English prison reformer (1818–1885)

Kezia Elizabeth Hayter (1818–1885) was a volunteer in prison reform in England. In 1841 she was matron on board the convict transport ship Rajah to Australia, where she lived for the remainder of her life. During the voyage, she was instrumental in the creation of the Rajah Quilt.

== Early life ==
Kezia Elizabeth Hayter was the daughter of Robert Holmes Hayter and Henrietta Hayter née Turner and was baptised on 29 October 1818 in Hindon, Wiltshire, England. She was the second eldest of four children. Details about Hayter's early life and upbringing are scarce; however, she does reflect in her diary on 12 August 1842 that:

What a strange position mine has been as a child. Though separated from my mother when very young I treasured her memory with idolatrous love though often my heart felt broken with what seemed to be her forgetfulness of me and I believed her to be everything that a christian ought to be - alas the bitterness this disappointment cost me God only knows.
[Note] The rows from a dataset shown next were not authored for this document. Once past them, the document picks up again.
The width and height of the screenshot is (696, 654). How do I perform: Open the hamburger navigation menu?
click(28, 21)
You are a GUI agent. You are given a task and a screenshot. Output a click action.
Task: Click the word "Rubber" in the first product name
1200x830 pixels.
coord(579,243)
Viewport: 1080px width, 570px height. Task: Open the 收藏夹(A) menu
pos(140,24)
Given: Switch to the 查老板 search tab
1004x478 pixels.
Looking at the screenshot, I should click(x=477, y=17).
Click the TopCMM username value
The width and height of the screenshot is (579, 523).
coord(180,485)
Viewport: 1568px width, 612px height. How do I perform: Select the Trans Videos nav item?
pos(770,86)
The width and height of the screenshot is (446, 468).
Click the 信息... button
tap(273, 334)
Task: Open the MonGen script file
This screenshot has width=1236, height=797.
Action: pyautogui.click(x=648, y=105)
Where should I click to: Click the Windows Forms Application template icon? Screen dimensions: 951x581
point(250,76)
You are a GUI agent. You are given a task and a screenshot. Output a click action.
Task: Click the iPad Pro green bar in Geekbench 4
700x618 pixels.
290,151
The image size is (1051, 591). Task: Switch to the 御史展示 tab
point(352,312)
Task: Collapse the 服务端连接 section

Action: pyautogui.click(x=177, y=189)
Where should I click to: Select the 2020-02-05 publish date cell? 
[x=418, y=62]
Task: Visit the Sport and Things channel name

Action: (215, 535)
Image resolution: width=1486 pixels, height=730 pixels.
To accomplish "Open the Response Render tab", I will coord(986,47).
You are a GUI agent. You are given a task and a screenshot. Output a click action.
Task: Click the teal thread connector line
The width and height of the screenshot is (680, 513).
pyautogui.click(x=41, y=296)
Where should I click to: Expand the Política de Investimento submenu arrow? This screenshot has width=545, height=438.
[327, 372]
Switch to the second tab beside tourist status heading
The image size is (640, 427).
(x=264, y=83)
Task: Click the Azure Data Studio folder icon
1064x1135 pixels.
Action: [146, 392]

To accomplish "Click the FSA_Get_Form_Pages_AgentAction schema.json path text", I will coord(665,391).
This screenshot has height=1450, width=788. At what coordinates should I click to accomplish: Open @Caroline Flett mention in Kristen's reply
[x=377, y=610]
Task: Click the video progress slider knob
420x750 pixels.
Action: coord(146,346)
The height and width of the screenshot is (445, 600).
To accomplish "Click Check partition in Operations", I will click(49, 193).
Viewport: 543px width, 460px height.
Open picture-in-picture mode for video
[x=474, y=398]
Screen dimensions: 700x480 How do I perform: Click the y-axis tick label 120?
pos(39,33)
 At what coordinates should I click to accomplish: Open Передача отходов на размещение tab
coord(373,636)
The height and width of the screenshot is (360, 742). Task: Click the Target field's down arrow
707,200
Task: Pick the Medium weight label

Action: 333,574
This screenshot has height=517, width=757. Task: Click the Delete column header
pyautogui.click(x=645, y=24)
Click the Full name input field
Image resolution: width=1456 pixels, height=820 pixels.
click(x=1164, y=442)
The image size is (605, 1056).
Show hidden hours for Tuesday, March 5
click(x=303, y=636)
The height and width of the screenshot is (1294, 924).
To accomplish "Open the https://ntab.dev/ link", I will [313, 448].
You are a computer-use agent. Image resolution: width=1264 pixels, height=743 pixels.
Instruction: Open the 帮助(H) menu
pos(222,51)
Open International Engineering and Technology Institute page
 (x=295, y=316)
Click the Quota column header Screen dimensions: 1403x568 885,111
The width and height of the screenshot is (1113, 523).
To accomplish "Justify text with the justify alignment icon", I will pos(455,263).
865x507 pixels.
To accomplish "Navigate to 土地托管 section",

Hayter was the niece of artist Charles Hayter and first cousin to Sir George Hayter and John Hayter. On 1 January 1842 she described Charles Hayter as her "...very dear Uncle" and had a close relationship with him that lasted until his death in 1835.

== The Rajah ==
By her early 20s Hayter was undertaking voluntary work at the General Penitentiary at Millbank for prison reformer Elizabeth Fry. She was selected by the British Ladies' Society for the Reformation of Female Prisoners to be matron on board the convict transport ship Rajah. She was given free passage on the understanding that she would "devote her time during the voyage to the improvement of the convicts". Due to Hayter's background and age she seemed an unlikely choice to be placed in charge of a ship-load of rough working-class convict women. She was instructed to assist Lady Jane Franklin in the formation of the Tasmanian Ladies' Society for the Reformation of Female Prisoners on her arrival in Hobart.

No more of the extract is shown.